O trabalho de empatia entre o espectador e a protagonista é talvez o elemento mais trabalhado do filme e resulta essencialmente dum característico pendor televisivo que perpassa todo o projecto: escrito a seis mãos, este é essencialmente um filme de argumentistas que não encontra igual na realização anónima de Trachtenberg e menos ainda na imparável banda sonora de Bear McCreary que insiste em martelar todos os estados emocionais do filme, sempre em consonância escolar com o que nos é mostrado (não por acaso, compositor formado na série Battlestar Galactica e metendo um compasso em tudo o que passa pelo pequeno ecrã na última década). Em particular a abertura do filme tenta apresentar-nos o ambiente e história da personagem principal sem diálogos, apenas compondo uma série de planos que nos indicam a fuga a um relacionamento sem futuro: o resultado é uma emulação em estilo videoclip pop da mestria que é, por exemplo, a abertura de Rear Window (1954).

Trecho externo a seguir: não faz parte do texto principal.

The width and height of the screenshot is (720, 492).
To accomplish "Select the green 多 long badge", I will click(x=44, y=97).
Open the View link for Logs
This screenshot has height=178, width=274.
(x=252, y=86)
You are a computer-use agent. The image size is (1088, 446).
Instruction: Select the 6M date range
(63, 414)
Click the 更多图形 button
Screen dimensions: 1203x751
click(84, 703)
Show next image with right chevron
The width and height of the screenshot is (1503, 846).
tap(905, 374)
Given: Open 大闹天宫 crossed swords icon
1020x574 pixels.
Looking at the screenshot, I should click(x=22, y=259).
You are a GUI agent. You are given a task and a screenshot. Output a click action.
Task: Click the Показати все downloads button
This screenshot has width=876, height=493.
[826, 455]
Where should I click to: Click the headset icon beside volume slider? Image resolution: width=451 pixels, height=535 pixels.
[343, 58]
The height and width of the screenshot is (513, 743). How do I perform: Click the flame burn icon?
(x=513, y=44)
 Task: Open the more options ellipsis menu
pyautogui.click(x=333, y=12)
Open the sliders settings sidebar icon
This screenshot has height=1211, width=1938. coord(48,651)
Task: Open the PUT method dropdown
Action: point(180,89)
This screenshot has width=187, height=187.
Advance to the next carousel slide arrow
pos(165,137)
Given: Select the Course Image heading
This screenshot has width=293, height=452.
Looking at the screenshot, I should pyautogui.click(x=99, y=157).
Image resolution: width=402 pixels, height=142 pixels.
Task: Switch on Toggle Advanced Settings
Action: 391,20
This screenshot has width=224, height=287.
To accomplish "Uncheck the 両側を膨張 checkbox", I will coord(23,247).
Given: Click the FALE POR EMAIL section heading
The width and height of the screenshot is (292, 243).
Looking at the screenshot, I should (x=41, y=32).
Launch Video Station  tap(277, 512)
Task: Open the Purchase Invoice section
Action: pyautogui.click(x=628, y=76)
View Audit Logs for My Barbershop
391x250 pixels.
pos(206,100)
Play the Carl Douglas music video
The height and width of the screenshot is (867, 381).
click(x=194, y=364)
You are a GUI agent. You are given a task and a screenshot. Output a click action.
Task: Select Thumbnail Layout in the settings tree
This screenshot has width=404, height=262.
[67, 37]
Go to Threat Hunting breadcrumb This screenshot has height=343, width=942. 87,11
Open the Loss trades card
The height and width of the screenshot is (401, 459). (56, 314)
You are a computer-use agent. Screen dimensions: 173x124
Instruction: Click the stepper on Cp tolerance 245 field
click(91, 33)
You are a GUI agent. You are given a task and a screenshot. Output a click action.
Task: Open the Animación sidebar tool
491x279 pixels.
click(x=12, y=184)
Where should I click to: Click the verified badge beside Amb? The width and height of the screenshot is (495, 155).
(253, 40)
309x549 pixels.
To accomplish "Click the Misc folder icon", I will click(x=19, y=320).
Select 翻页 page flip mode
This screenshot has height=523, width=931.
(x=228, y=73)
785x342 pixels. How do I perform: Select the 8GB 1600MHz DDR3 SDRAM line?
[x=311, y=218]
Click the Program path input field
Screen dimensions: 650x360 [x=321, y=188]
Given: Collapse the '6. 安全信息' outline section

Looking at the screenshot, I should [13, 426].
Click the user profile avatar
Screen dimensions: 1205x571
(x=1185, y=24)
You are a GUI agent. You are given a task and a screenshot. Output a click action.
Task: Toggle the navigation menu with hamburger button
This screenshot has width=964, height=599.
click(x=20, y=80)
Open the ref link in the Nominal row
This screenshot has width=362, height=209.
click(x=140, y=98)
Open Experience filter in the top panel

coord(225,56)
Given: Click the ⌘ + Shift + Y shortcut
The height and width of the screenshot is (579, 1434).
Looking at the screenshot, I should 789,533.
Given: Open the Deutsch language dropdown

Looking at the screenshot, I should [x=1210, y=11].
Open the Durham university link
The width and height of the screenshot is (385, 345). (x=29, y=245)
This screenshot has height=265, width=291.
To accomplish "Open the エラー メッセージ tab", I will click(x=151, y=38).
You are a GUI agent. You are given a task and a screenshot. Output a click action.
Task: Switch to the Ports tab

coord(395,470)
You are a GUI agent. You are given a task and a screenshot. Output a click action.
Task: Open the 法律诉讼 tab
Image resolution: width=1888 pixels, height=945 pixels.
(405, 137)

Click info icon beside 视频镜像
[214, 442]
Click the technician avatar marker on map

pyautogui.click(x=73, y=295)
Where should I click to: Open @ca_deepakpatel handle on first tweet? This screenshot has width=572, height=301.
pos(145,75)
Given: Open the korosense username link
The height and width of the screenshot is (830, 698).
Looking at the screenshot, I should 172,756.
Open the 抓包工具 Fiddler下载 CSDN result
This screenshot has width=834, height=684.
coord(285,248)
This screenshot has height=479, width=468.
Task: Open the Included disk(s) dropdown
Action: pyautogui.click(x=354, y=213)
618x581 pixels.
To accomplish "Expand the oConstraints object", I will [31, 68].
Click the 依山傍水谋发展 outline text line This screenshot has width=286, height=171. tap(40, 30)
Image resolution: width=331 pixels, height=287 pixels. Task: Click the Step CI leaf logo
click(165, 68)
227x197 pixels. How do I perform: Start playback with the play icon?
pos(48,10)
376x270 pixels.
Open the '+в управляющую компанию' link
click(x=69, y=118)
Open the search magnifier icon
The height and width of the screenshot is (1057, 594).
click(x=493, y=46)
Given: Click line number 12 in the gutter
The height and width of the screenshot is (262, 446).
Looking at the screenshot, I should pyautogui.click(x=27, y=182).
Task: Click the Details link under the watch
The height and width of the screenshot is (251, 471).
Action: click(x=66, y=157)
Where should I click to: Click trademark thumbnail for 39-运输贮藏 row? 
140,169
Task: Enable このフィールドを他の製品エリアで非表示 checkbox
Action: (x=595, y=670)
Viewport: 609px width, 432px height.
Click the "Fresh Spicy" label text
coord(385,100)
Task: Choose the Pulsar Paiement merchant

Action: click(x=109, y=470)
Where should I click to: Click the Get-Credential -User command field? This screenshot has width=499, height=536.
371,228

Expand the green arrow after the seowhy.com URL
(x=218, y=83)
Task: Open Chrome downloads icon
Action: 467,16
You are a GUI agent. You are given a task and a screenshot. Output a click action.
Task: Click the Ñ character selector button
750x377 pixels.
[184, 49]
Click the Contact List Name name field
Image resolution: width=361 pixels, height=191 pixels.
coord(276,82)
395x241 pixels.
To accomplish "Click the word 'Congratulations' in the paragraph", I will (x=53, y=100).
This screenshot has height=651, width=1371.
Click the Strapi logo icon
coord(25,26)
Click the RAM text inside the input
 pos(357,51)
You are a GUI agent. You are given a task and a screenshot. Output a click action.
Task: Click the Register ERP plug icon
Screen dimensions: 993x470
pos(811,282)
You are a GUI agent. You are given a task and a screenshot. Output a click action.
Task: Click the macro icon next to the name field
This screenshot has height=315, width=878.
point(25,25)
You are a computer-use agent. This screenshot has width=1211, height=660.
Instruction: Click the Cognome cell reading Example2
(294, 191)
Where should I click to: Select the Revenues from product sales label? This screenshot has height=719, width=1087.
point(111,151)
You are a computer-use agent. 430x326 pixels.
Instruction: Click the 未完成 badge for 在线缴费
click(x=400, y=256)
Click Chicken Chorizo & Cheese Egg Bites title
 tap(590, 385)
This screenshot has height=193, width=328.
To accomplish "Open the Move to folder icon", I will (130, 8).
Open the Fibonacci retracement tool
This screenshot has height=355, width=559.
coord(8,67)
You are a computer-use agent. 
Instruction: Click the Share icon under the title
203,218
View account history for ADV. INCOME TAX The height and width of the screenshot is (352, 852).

O que transforma este sucedâneo bem amanhado num objecto de interesse é, sem dúvidas, a interpretação de John Goodman.
Há no entanto na realização uma capacidade rara de construir tensão num ambiente fechado e circunscrito a apenas três personagens. Em boa verdade esse era já o forte de Trachtenberg na curta-metragem que lhe deu reconhecimento (e provavelmente o convite de J.J. Abrams), inspirada no popular vídeo-jogo Portal, Portal: No Escape (2011). Aliás, alguns dos primeiros momentos deste Cloverfield parecem decalcados a papel químico dos 7 minutos dessa curta: a mesma mulher encarcerada sem perceber porquê, o mesmo desejo de fuga, o mesmo trabalho sobre os mínimos da ficção-científica, a mesma resolução chica-esperta. Assim o que transforma este sucedâneo bem amanhado num objecto de interesse é, sem dúvidas, a interpretação do “sempre excelente” John Goodman que tem o dom de corporizar a escrita e realização televisivas num par de cenas em que se substancia o tão badalado character development. Uma cena em particular afirma essa duplicidade do personagem, a cena do Pai Natal: querido/moralista e fofo/perseguidor.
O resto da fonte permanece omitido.